Wet by the shallows – our willow.
You do not cry because you cannot. I will not cry because you do not.
You give my hands the weight of your body.
Rest in me.
What I mean is this is where I choose to die.
Notes on the Poem
Throughout her 2017 Griffin Poetry Prize shortlisted collection Silvija, Sandra Ridley demonstrates an acute sense of where her words need to be positioned on the page. "In Praise of the Healer" displays notable attention to space on the page with, we believe, attendant impact on how we read and absorb the poem's content. As the 2017 Griffin Poetry Prize judges observed in their citation for the poems gathered in Silvija, "Words are given the space they need to root and branch." We noted this previously in the horizontal spacing of the words in "Farther / Father", where we discovered that the space on the page translated to space - pauses, silences - in terms of how Ridley read the poem aloud. Beyond individual words, the configuration of "In the Praise of the Healer" gives entire lines - phrases and sentences - dramatic vertical spacing. The first line mysteriously offers a location, the possessive "our" suggests inhabitants in the setting, but the space that follows sets no context, reveals nothing further, demands that we wait. The spare textual diptych of the second line is made more poignant by the emptiness around it.
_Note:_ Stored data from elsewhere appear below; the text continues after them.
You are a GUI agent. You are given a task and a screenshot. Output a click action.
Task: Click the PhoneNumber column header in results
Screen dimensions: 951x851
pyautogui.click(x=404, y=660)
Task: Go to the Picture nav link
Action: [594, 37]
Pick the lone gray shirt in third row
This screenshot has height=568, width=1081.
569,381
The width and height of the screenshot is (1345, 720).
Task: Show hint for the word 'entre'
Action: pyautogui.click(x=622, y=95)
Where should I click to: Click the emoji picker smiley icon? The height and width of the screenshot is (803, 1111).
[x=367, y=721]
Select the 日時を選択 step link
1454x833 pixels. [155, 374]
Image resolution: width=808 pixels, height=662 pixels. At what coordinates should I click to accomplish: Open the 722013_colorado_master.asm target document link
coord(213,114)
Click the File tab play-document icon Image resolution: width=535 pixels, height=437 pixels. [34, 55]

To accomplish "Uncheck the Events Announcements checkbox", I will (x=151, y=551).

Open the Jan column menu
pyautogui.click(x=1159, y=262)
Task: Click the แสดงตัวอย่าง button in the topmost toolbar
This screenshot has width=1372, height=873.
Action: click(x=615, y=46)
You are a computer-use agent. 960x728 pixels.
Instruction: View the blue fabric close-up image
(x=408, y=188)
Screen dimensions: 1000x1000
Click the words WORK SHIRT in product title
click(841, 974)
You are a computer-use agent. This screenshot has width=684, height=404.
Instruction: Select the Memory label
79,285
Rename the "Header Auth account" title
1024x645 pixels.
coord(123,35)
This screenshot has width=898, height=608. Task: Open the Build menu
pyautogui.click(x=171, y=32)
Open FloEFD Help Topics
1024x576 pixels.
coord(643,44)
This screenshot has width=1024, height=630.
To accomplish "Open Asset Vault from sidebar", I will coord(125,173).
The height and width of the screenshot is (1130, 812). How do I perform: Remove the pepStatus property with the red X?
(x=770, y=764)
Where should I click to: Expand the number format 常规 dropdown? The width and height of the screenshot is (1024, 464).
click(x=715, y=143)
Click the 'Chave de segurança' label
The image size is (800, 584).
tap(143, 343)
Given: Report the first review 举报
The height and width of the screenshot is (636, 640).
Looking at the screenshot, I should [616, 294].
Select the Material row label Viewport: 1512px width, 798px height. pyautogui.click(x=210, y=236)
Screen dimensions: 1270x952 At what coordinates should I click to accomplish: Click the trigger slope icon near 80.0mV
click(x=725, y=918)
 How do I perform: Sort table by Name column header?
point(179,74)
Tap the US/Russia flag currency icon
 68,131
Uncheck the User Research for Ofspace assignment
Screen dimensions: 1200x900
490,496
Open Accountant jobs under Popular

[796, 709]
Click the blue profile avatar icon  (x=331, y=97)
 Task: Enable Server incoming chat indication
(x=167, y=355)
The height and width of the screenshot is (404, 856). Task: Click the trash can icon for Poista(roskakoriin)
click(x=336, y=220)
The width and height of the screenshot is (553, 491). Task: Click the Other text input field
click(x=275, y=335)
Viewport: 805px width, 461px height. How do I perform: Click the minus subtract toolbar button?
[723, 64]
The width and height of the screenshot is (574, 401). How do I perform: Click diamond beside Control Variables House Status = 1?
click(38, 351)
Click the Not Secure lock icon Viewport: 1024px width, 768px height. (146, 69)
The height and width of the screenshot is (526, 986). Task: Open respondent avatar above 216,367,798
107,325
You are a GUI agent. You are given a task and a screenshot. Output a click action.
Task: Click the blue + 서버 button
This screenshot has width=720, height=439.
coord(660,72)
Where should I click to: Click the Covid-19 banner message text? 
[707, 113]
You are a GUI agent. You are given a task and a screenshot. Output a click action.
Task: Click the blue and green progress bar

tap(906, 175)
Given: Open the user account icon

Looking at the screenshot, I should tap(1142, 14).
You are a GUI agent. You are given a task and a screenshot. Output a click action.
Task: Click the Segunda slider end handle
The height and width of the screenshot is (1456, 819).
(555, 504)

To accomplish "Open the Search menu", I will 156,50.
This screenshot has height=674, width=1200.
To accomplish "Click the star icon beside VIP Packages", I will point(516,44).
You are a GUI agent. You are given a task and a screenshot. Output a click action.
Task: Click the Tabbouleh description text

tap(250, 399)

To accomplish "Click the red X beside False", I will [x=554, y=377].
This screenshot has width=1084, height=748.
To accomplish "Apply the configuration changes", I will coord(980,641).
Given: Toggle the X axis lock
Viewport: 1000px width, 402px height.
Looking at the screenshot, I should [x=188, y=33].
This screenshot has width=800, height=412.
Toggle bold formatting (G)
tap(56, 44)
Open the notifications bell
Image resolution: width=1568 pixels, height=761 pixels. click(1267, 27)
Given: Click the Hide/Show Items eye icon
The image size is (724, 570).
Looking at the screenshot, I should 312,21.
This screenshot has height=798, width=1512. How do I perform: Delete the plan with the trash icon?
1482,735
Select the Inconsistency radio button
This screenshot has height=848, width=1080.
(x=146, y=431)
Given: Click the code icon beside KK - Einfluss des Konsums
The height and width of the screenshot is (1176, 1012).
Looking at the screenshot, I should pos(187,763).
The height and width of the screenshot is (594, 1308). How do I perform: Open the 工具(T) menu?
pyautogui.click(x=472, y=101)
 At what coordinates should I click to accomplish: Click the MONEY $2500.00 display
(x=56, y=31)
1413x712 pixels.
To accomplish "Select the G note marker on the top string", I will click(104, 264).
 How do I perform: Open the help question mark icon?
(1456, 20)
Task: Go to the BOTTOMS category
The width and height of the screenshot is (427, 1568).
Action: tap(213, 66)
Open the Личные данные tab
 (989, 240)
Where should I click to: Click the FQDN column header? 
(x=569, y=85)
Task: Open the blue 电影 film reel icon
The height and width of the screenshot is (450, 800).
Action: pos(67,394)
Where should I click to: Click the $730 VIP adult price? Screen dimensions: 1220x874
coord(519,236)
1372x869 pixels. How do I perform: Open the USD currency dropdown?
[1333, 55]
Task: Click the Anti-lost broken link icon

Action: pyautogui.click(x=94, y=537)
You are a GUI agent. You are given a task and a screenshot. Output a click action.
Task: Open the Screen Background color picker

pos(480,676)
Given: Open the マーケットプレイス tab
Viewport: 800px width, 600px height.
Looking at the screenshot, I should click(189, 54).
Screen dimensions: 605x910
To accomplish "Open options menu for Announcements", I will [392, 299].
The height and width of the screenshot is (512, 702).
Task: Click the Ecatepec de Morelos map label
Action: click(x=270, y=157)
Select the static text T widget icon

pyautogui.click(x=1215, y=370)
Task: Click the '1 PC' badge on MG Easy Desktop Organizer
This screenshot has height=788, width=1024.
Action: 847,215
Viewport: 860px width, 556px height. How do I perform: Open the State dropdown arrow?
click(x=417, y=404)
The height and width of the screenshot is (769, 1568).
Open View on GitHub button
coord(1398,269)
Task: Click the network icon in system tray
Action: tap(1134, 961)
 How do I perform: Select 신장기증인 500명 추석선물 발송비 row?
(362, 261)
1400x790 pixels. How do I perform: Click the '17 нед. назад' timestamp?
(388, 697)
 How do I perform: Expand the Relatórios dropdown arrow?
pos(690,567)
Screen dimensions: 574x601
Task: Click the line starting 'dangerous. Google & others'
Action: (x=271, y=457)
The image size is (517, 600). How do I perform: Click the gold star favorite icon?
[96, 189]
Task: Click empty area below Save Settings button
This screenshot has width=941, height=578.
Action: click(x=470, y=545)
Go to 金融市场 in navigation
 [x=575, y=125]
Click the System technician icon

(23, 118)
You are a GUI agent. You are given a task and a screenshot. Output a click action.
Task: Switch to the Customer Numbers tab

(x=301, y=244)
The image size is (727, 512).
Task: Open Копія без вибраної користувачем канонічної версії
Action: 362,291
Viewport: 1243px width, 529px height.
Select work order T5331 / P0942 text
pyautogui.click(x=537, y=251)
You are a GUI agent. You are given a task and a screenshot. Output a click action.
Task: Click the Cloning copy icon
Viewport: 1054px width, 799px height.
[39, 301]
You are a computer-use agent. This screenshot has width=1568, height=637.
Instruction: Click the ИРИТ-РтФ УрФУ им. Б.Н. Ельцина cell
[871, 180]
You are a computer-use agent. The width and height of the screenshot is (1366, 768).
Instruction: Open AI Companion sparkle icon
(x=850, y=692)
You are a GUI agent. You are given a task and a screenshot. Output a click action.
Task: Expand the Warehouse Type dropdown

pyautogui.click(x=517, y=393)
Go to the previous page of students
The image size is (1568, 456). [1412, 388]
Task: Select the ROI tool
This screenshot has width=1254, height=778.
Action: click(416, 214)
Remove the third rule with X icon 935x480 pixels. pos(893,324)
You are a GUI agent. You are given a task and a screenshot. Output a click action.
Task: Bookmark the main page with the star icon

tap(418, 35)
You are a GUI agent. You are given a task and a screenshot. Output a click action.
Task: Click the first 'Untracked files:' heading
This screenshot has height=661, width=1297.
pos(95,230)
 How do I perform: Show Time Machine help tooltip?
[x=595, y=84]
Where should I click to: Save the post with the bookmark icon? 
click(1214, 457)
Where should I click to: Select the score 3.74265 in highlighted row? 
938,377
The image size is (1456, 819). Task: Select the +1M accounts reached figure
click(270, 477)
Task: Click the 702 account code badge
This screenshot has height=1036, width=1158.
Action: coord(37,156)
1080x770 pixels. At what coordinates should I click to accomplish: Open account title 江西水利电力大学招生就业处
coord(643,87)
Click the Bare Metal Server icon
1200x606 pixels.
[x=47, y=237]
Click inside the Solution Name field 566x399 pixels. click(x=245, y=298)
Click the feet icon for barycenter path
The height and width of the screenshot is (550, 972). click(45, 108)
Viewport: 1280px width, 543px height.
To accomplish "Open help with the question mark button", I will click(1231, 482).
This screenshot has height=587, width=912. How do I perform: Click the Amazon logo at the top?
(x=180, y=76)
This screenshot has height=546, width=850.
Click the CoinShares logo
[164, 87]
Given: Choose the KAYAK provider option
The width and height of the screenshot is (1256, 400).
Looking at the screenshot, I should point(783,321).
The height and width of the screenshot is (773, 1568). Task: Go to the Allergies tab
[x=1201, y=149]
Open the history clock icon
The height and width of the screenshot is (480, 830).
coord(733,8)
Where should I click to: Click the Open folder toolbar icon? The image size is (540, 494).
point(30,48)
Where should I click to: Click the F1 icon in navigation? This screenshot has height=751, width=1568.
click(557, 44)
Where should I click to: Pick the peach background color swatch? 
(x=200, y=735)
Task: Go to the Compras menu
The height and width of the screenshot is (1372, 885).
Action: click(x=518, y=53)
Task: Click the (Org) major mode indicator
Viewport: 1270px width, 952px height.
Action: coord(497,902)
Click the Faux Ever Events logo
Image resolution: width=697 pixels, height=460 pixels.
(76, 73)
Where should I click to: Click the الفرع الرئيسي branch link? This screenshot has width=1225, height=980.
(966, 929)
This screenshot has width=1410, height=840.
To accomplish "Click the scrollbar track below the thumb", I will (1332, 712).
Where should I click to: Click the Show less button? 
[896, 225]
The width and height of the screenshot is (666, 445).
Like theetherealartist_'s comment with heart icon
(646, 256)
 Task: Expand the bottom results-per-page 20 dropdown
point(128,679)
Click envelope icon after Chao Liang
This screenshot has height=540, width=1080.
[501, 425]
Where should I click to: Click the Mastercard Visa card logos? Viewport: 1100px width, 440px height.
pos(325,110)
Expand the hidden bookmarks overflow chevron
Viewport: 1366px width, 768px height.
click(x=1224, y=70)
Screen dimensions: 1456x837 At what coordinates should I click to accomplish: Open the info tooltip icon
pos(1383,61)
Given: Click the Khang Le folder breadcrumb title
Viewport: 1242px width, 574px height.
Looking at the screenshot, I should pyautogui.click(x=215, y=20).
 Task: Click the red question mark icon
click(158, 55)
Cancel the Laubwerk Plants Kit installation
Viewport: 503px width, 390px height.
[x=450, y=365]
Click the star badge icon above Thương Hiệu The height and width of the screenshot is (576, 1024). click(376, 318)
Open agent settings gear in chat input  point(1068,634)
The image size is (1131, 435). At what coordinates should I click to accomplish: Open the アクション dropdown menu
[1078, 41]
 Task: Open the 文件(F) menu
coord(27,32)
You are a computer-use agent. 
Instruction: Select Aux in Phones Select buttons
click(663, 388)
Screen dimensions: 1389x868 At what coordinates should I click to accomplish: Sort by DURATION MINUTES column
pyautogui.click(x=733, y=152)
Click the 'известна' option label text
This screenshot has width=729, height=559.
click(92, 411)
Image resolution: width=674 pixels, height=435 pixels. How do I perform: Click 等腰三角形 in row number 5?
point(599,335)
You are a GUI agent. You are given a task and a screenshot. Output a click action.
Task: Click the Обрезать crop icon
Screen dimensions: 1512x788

The space that follows gives us time to determine who "you" and "I" might be. The relatively tightened spacing of the remaining lines connote urgency, perhaps grim resolution to get something over with, perhaps frightened determination to arrive at that final declaration. We've examined the effects of word and line spacing in poems such as Robin Blaser's "Suddenly," and an excerpt from "Rising, Falling, Hovering" by C.D. Wright. Ridley has achieved the same memorable power as those examples, with considerably fewer words and lines that, while brief, are still stunning.